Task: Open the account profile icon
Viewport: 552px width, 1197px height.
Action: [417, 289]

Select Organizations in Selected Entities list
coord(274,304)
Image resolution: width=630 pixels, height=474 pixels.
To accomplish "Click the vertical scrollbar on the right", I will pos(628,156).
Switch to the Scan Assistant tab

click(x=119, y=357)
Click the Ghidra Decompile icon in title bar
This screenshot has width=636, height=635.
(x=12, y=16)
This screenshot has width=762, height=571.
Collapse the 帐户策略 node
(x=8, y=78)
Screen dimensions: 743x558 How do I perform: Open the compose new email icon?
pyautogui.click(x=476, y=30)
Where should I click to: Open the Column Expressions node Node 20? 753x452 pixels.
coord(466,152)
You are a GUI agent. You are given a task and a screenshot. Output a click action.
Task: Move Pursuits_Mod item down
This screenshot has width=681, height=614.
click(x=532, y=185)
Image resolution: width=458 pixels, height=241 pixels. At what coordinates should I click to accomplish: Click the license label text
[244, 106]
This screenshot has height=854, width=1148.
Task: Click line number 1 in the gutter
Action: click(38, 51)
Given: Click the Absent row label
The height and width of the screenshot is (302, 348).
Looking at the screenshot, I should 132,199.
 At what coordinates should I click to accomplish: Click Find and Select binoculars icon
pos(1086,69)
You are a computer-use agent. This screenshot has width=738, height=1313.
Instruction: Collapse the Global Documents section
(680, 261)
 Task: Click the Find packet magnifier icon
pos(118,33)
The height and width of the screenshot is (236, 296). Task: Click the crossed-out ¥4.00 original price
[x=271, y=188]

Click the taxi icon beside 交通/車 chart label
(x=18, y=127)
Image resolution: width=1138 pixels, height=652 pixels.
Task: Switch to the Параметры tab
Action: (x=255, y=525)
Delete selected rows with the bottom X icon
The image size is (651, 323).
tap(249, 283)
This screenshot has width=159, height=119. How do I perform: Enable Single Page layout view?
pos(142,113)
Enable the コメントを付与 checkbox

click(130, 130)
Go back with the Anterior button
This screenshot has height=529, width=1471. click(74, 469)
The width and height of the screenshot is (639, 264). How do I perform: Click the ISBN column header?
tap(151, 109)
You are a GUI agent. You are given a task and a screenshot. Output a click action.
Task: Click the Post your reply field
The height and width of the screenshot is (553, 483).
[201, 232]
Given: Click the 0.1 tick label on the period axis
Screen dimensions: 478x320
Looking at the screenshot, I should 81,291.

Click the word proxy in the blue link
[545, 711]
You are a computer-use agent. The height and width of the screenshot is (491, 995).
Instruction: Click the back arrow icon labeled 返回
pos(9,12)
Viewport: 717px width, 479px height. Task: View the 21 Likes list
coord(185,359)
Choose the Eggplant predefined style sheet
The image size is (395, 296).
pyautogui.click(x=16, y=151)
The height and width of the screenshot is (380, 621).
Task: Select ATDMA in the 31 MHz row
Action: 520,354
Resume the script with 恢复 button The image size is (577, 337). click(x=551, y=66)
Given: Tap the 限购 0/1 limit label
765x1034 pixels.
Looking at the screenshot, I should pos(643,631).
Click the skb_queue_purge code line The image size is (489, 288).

--*--

*Problem to work on*:
The records are given above. Copy each line in them that holds "computer".

*Finished task*:
You are a computer-use agent. This screenshot has width=738, height=1313.
You are a computer-use agent. The height and width of the screenshot is (491, 995).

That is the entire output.